Serious reactions are rare. About 1 in 3,000 to 4,000 young children develop a febrile seizure (a seizure triggered by fever) roughly 6 to 14 days after vaccination. These seizures, while frightening for parents, are brief and don’t cause lasting harm. A temporary drop in platelet count occurs in roughly 1 in 40,000 vaccinated children, which can cause mild bruising or bleeding that typically resolves on its own. Severe allergic reactions are possible but extremely uncommon.

Who Should Not Get the Vaccine

Because the MMR vaccine contains a live virus, certain groups should avoid it. Pregnant women should not receive the vaccine. People with severe immune deficiency, whether from conditions like cancer, chemotherapy, or advanced HIV, are also not candidates. If you’ve had a severe allergic reaction to a previous dose or to any component of the vaccine, you should not receive another dose.

People who’ve recently received a blood product containing antibodies (such as a transfusion or certain immune globulin treatments) typically need to wait up to 11 months before getting vaccinated, since those antibodies can reduce the vaccine’s effectiveness. A history of low platelet count or a bleeding disorder called thrombocytopenic purpura is also a contraindication. If you’re moderately or severely ill, it’s generally best to wait until you’ve recovered before getting the shot.

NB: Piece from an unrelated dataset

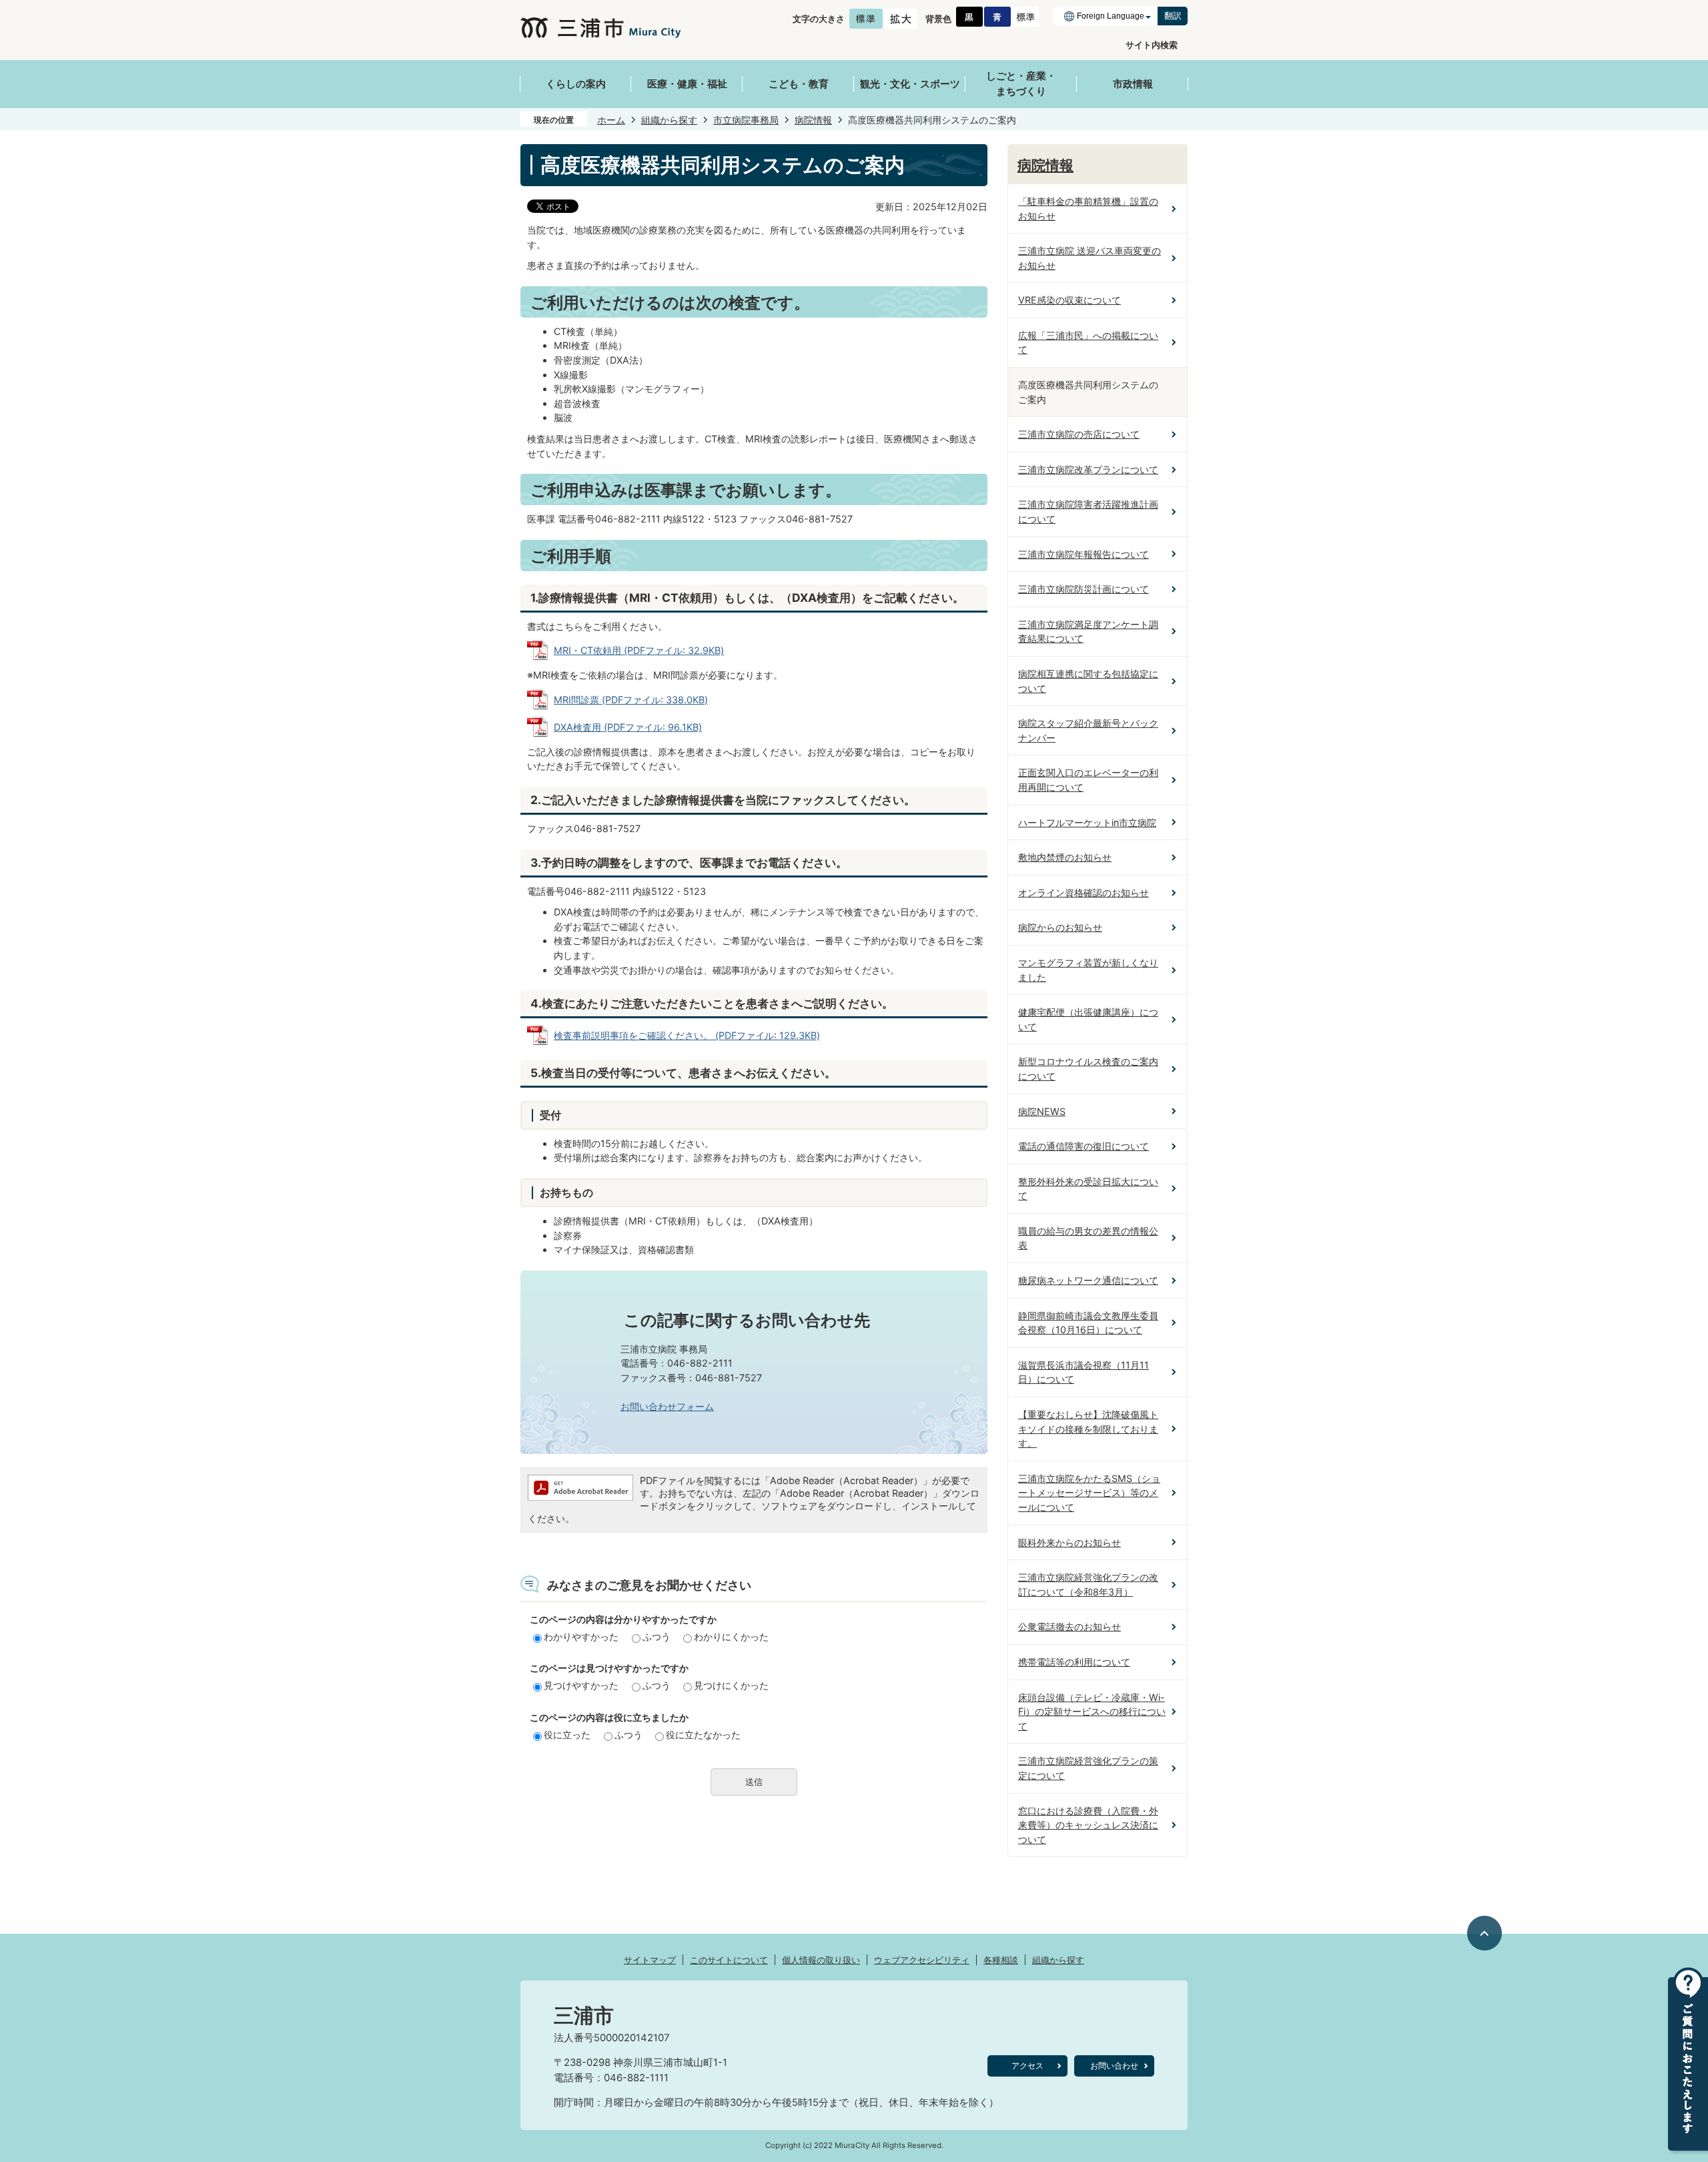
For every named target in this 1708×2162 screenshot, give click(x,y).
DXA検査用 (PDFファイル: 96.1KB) (628, 727)
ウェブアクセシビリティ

Why Vaccination Still Matters

Measles is one of the most contagious diseases in existence. An infected person can spread it to others simply by breathing in a shared space, and the virus lingers in the air for up to two hours after the infected person leaves. Before the vaccine became available, measles was essentially a universal childhood illness in the United States. Widespread vaccination drove cases down dramatically, but the virus hasn’t disappeared. As of April 2025, nearly 1,800 confirmed cases had already been reported in the U.S. for the year, a stark reminder that measles returns wherever vaccination rates drop.

The 97% effectiveness of two doses means that in a well-vaccinated community, measles has very few places to spread. But when pockets of unvaccinated individuals form, outbreaks follow. The vaccine protects not just the person who receives it but also infants too young to be vaccinated, pregnant women, and people with immune conditions who can’t safely receive the shot.